| What to work on |
Continue the article on inflammation in biomedicine, starting after the sentence that ends with "the complex interplay of cell types within the immune system."

══ Excerpted text

Inflammation – a hot topic
What do you think when you hear the word ‘inflammation’? Redness and heat? The bodily response to injury or infection is aptly named, and it’s currently a hot topic in the world of biomedicine.
That’s because it’s becoming apparent that inappropriate inflammation goes hand in glove with many different medical conditions - some acute like serious complications of infection, and some chronic such as cancer, arthritis, some neurodegenerative diseases and even obesity.
New approaches are now being developed and tested to tone down inflammation that has run amok - and selectively switching off inflammatory triggers that are causing trouble in the body could hold the key to better treatment of many diseases and conditions.
Inflammation wasn’t always so hot, explains SFI-funded researcher Luke O’Neill, professor of biochemistry at Trinity College Dublin.
He describes how for a long time the field of immunology – which looks at how the body fights infection – was focused on how we ‘remember’ diseases we have encountered before, looking at the complex interplay of cell types within the immune system.

════
══ Data under study

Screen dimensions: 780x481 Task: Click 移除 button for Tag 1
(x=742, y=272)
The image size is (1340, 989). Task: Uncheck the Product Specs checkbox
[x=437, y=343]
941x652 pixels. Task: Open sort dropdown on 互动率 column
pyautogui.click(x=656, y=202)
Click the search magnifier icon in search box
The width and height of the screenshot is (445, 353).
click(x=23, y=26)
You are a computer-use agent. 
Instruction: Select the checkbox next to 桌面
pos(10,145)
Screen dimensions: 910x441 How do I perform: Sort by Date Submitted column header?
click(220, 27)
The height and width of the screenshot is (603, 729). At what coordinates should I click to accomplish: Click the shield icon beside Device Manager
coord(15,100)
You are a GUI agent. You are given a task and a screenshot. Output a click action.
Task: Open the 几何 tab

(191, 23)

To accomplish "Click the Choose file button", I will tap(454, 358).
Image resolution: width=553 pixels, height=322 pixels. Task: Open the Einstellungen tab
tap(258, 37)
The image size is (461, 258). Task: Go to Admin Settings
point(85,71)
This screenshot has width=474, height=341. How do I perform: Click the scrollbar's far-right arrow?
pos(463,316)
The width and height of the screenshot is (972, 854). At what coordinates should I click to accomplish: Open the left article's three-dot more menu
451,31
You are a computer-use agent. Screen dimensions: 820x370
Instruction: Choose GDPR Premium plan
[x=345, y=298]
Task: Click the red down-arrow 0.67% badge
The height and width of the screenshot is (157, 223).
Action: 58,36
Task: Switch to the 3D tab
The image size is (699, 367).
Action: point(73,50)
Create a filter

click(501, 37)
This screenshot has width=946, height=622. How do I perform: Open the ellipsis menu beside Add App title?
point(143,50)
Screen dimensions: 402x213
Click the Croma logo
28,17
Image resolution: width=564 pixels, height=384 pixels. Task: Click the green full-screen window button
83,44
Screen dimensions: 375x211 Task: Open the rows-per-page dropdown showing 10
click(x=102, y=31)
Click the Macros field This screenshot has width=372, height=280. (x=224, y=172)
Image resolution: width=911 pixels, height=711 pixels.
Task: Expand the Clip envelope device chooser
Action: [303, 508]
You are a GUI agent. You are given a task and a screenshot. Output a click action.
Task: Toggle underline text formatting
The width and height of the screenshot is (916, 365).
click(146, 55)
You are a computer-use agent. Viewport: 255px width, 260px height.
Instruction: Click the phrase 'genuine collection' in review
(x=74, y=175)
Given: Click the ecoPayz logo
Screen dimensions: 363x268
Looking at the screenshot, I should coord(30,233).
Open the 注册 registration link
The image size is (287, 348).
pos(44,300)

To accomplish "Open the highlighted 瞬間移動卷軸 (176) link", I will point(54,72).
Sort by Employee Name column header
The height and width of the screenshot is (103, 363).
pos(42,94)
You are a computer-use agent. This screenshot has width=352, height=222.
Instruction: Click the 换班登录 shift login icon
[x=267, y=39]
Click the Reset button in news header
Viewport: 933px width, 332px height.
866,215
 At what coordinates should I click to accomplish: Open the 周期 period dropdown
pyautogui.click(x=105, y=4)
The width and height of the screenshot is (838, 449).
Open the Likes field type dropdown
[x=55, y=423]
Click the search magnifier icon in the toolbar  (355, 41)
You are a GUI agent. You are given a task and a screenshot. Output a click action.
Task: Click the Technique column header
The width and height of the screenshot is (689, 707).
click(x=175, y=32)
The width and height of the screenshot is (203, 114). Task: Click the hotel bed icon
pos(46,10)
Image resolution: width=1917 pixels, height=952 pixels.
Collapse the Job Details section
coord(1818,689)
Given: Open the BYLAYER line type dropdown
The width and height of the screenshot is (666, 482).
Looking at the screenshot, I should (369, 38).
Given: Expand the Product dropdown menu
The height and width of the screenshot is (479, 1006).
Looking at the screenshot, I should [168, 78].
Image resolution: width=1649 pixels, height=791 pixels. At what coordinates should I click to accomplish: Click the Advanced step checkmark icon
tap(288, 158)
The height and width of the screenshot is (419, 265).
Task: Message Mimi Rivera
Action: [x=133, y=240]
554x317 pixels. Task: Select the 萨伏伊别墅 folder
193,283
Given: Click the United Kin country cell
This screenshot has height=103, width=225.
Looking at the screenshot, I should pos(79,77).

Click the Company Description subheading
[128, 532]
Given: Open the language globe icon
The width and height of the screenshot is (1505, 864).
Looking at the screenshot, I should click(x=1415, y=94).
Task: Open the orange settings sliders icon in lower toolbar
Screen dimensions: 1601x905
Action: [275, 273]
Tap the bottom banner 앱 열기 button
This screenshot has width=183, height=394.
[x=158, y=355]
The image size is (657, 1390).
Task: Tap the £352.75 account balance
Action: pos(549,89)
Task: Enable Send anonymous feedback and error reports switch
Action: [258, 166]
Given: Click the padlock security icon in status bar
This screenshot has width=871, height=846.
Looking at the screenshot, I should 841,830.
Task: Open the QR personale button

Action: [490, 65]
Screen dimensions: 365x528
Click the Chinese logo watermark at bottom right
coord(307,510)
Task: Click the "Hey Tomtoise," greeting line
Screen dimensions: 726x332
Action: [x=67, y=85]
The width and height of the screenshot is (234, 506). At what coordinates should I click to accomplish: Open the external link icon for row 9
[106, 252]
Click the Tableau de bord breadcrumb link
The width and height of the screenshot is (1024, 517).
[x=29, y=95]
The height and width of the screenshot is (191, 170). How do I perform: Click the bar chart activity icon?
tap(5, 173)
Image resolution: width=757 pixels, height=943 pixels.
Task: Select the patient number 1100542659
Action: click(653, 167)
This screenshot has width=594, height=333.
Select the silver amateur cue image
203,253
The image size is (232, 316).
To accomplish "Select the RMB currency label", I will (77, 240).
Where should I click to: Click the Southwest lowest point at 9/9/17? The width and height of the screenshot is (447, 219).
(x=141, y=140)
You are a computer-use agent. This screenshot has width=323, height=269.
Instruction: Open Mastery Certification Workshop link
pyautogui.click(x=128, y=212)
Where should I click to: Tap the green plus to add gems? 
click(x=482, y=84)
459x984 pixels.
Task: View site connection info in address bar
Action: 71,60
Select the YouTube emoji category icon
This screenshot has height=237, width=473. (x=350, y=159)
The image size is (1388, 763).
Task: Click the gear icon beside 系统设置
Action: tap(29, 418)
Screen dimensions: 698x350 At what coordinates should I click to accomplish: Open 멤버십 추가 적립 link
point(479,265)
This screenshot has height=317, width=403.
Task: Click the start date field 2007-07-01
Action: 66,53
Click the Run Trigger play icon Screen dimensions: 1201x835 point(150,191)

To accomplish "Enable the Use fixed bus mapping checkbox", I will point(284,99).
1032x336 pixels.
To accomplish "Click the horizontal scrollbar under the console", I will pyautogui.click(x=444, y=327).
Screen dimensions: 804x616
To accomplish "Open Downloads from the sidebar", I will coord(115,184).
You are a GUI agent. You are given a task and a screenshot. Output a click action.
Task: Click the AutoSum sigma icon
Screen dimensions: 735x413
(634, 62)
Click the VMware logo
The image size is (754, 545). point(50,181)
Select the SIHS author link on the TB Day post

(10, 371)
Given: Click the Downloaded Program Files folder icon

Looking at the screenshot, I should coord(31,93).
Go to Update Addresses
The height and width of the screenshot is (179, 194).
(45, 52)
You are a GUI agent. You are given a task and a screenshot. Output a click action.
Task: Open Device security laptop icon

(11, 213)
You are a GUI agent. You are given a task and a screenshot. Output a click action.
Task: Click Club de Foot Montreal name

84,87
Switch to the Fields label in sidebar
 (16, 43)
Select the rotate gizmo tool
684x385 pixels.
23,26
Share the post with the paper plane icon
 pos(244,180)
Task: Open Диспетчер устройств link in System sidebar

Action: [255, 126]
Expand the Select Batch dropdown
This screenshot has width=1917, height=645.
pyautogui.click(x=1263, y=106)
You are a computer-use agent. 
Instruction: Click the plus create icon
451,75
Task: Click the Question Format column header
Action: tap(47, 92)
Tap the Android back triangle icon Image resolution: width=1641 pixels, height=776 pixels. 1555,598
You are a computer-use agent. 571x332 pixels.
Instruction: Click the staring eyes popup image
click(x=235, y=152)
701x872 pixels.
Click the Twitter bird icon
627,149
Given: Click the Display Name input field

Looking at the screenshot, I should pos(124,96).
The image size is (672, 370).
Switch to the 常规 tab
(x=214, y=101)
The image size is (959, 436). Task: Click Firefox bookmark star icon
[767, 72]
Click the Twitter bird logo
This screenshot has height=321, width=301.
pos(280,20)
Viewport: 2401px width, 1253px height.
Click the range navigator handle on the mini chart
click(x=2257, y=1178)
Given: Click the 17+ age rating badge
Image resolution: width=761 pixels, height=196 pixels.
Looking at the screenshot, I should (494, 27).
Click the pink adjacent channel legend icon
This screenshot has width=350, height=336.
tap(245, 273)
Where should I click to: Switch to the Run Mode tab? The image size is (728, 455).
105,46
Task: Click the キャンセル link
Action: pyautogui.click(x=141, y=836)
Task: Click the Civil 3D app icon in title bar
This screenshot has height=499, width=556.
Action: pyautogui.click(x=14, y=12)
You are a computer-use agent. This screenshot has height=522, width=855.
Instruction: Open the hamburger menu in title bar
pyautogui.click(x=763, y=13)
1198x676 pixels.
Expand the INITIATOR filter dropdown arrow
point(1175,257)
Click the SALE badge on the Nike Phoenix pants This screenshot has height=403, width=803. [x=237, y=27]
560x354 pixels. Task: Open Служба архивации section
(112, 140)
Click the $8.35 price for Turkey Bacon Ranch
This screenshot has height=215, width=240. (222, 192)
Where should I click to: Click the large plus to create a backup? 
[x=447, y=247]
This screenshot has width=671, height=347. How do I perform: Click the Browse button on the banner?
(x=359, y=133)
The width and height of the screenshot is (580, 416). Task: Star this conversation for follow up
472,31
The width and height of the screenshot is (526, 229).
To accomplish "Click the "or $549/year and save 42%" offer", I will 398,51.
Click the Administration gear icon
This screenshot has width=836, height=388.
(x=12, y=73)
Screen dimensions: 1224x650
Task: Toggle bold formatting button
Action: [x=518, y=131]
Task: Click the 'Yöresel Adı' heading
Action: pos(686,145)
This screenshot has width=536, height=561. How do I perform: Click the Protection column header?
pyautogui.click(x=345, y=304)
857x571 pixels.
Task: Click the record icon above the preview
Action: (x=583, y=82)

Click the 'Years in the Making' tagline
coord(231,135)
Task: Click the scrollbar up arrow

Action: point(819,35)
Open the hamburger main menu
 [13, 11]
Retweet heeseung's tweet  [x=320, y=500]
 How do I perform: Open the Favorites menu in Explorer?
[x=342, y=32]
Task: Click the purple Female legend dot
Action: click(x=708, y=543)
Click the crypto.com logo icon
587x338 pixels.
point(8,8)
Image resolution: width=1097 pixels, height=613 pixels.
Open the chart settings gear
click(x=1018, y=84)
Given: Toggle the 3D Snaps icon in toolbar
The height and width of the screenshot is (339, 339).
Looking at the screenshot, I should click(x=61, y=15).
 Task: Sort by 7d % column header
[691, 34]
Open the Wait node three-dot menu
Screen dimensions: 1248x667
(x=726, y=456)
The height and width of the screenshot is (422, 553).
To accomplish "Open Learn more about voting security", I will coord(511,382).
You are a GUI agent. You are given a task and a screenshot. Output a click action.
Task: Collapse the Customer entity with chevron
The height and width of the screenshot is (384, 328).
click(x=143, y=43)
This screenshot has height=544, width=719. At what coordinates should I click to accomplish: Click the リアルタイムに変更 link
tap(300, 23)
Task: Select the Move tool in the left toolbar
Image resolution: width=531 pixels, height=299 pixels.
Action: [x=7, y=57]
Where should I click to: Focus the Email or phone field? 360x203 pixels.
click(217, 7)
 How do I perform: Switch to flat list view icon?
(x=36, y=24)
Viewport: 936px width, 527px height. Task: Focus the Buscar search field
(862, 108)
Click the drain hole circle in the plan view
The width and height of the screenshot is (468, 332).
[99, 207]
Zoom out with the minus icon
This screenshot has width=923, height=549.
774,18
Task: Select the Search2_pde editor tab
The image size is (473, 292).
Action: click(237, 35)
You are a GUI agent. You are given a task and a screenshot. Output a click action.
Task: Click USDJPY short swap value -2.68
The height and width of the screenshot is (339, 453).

════

| Your response |
In this context, inflammation, with all its increased blood flow, was seen as a means of getting immune cells in place in the body to do their job.
But in the 1980s, discoveries at the molecular level showed that inflammation had more subtle and intriguing roles: inflammatory cells were making molecules to help to activate the cells that help us fight infection, notes Prof O’Neill.
Then in the 1990s, the discovery of biochemical receptors on immune cells called Toll-like receptors (TLRs) shifted the whole field on its axis, he adds.
TLRs have now been identified as a mechanism by which immune cells ‘see’ invaders like bacteria, but they have also been implicated in triggering inappropriate inflammation in a range of medical conditions.
Prof O’Neill was among the first researchers in the world to work on TLRs, and his SFI-funded research led to the formation of a company, Opsona Therapeutics. The spin-out has now developed specific antibodies to switch off troublesome TLRs in the body, particularly homing in on auto-immune conditions like rheumatoid arthritis as well as organ transplantation.
The field has come a long way since Prof. O’Neill came back to Ireland in the 1990s. At that time he found other immunologists here – notably Prof. Kingston Mills and Prof. Cliona O’Farrelly – were working on complementary aspects of the immune system.
Together they started to build up research teams, and the efforts are paying off. Thomson Reuters recently ranked Ireland third in the world for the quality of scientific publications in immunology between January 1999 and October 2009.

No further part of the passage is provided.